## Work task
From the records below, print exactly the lines starting at the one containing "Instruction: Open the Operating Expenses tab" and ending at the one containing "Task: Switch to the AML profile tab", ends included, and nothing else.

[Pixel coordinate grounding data]
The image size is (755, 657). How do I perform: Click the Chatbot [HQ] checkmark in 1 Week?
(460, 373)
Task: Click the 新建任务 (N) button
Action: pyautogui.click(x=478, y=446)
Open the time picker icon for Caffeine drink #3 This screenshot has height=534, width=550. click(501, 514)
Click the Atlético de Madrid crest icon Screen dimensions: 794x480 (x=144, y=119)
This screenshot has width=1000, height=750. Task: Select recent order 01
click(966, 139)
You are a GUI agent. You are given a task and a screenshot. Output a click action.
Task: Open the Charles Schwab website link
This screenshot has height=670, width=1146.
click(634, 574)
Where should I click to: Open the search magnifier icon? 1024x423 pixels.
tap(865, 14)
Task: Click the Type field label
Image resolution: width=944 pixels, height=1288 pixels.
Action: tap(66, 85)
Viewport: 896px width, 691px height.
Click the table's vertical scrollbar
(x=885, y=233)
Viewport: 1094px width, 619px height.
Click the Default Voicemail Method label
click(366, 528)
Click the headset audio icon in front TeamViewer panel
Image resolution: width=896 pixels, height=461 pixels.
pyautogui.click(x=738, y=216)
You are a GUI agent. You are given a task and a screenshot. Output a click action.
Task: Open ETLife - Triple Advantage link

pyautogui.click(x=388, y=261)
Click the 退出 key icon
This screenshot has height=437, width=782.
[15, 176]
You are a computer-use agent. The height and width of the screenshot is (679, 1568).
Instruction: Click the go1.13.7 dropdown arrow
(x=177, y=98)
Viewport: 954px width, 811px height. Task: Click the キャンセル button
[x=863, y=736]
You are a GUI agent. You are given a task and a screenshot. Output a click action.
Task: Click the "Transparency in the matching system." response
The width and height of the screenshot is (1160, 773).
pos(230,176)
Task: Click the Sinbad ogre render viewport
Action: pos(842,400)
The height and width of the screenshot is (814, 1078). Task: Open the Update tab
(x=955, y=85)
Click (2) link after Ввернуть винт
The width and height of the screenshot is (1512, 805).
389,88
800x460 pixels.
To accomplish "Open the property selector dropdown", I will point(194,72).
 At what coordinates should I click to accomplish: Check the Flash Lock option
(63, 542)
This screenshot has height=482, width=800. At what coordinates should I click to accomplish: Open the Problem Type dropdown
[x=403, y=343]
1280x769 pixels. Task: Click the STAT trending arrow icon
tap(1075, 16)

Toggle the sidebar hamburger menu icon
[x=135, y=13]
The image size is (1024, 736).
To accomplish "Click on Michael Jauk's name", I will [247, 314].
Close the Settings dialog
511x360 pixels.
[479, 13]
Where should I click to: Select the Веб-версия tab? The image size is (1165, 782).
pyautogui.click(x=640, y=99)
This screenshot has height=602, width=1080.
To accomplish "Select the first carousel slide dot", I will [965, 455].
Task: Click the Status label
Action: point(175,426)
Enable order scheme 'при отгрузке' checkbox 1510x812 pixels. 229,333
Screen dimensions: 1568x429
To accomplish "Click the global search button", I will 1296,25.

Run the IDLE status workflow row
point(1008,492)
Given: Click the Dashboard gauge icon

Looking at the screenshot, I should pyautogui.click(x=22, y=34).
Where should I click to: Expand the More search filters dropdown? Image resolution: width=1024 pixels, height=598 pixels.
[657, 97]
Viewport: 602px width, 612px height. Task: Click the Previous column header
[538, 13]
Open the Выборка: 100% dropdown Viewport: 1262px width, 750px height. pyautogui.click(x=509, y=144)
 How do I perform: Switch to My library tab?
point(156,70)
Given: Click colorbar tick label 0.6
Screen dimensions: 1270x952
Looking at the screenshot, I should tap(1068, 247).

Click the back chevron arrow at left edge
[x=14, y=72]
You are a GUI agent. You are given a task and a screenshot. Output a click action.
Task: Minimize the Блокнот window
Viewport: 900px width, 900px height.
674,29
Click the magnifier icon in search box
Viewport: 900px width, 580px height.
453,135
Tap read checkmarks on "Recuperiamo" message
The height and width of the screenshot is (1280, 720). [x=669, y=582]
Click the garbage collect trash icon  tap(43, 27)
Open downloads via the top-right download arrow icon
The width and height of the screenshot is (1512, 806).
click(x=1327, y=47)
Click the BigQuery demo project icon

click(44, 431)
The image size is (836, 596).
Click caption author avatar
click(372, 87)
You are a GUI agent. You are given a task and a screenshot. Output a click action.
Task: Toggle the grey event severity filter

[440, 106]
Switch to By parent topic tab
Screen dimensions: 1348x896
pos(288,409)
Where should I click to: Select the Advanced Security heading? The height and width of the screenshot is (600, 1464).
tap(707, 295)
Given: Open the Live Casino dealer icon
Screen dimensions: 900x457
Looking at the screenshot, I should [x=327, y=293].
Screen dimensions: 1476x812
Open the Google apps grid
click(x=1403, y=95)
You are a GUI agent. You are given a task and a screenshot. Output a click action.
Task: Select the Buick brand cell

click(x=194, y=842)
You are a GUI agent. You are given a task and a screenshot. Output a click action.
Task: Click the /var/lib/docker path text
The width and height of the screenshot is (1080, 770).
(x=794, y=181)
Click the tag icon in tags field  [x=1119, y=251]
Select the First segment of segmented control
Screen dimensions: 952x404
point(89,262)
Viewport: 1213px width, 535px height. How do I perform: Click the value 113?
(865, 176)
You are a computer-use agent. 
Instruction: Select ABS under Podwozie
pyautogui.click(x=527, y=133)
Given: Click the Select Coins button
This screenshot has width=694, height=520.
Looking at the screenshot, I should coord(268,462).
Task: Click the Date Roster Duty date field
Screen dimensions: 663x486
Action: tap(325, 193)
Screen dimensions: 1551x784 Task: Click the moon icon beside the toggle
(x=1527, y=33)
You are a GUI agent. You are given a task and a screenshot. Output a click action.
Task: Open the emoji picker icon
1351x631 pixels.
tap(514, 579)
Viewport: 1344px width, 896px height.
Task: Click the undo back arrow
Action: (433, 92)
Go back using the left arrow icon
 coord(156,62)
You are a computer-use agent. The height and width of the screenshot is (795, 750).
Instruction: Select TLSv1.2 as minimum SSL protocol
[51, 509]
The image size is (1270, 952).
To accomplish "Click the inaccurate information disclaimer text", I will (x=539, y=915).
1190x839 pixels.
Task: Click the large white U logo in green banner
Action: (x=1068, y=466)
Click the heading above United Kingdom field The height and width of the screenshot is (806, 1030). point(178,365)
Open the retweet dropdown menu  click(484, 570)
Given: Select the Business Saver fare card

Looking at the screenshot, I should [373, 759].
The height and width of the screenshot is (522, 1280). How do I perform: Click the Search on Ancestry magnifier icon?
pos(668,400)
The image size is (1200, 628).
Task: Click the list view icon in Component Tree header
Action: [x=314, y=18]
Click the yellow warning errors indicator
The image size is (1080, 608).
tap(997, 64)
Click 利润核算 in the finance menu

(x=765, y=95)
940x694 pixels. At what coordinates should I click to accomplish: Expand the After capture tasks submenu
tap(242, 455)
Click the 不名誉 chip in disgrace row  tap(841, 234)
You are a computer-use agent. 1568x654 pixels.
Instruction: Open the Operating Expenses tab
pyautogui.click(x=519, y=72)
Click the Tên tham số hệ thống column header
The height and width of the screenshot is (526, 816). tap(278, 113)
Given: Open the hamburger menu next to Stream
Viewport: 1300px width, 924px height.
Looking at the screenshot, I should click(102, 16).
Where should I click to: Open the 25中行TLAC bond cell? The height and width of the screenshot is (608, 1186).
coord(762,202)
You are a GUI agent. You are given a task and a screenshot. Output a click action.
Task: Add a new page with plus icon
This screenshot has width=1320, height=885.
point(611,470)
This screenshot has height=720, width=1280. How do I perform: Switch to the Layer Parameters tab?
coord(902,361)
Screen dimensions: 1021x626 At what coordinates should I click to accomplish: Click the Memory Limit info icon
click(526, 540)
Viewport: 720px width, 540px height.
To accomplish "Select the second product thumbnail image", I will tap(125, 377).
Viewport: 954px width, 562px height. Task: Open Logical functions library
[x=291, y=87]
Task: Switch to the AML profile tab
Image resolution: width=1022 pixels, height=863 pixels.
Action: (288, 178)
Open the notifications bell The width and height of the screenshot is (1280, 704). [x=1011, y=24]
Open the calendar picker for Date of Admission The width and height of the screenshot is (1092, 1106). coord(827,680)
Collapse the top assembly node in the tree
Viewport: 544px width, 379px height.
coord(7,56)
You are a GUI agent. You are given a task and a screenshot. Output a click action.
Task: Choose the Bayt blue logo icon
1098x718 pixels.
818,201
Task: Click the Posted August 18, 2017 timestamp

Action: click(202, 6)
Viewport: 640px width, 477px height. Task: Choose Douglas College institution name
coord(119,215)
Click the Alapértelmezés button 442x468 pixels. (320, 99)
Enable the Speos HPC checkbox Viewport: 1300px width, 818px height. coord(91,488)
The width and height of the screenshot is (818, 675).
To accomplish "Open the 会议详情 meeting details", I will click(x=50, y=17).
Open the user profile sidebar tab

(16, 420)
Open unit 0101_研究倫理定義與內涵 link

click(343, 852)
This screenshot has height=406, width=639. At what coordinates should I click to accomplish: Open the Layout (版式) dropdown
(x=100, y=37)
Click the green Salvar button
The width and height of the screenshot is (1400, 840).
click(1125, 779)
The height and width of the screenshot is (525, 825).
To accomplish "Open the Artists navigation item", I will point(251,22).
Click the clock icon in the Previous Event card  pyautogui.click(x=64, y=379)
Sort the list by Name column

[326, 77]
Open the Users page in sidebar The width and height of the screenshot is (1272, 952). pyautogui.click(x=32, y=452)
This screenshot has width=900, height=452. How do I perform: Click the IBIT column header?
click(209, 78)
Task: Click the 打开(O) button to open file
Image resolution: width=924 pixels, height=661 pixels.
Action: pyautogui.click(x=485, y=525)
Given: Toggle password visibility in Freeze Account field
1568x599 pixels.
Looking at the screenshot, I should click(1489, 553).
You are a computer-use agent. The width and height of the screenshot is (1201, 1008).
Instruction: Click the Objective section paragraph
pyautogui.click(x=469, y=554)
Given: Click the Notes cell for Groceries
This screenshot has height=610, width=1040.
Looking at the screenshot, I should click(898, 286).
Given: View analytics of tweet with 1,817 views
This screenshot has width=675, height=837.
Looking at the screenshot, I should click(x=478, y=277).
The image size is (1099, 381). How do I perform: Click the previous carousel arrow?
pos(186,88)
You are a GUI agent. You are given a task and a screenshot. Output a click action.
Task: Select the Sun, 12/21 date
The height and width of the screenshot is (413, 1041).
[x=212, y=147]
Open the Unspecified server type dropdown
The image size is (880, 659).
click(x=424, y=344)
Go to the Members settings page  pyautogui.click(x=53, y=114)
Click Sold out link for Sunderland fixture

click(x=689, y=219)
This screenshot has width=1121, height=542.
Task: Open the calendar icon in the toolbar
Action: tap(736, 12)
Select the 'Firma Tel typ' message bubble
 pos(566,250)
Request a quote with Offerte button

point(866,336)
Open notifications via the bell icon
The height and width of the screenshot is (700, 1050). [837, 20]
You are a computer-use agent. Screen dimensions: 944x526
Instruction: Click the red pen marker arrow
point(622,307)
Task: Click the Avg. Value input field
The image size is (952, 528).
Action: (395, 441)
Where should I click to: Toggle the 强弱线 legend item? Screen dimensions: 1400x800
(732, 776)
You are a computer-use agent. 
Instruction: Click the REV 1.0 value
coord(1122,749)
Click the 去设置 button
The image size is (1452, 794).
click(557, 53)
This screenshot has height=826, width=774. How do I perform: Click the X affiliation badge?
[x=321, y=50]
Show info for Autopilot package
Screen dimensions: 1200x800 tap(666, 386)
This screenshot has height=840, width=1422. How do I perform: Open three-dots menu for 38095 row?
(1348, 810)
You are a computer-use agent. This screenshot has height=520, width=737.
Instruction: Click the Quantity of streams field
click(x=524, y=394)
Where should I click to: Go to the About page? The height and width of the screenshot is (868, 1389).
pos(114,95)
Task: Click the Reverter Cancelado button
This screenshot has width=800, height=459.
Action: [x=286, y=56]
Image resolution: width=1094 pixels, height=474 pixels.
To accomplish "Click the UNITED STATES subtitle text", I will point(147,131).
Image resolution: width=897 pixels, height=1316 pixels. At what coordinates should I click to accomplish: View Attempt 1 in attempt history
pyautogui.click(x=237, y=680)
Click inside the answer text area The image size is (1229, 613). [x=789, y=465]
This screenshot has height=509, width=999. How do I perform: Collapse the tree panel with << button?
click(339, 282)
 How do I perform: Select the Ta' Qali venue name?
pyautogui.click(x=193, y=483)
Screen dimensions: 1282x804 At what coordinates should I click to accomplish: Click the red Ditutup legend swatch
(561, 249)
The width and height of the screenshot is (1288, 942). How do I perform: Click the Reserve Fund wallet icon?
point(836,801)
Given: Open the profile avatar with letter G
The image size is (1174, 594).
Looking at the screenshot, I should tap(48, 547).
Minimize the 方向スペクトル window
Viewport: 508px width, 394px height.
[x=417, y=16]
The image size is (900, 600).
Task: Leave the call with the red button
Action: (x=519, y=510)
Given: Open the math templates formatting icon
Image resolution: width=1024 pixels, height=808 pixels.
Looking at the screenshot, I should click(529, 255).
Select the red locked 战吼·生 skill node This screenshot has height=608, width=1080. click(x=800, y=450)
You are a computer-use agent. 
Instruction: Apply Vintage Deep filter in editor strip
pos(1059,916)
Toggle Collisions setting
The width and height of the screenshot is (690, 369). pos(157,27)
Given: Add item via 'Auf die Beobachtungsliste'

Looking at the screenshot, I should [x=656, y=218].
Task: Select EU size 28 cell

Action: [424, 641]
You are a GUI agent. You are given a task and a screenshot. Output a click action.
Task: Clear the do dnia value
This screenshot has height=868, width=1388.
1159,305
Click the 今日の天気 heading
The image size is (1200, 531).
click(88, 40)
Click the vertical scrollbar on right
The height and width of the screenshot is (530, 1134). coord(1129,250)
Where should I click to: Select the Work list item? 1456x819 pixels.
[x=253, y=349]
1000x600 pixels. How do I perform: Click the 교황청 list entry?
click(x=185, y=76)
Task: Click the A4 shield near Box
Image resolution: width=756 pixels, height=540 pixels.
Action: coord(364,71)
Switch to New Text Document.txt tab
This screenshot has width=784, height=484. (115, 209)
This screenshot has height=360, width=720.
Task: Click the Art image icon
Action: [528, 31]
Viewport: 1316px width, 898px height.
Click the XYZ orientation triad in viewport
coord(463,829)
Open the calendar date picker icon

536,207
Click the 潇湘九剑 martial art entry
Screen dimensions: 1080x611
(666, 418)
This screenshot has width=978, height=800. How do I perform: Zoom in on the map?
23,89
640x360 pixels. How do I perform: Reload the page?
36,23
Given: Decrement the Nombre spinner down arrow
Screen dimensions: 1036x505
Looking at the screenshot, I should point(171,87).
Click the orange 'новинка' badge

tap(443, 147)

## Exercise output
Instruction: Open the Operating Expenses tab
pyautogui.click(x=519, y=72)
Click the Tên tham số hệ thống column header
The height and width of the screenshot is (526, 816). tap(278, 113)
Given: Open the hamburger menu next to Stream
Viewport: 1300px width, 924px height.
Looking at the screenshot, I should click(102, 16).
Where should I click to: Open the 25中行TLAC bond cell? The height and width of the screenshot is (608, 1186).
coord(762,202)
You are a GUI agent. You are given a task and a screenshot. Output a click action.
Task: Add a new page with plus icon
This screenshot has width=1320, height=885.
point(611,470)
This screenshot has height=720, width=1280. How do I perform: Switch to the Layer Parameters tab?
coord(902,361)
Screen dimensions: 1021x626 At what coordinates should I click to accomplish: Click the Memory Limit info icon
click(526, 540)
Viewport: 720px width, 540px height.
To accomplish "Select the second product thumbnail image", I will tap(125, 377).
Viewport: 954px width, 562px height. Task: Open Logical functions library
[x=291, y=87]
Task: Switch to the AML profile tab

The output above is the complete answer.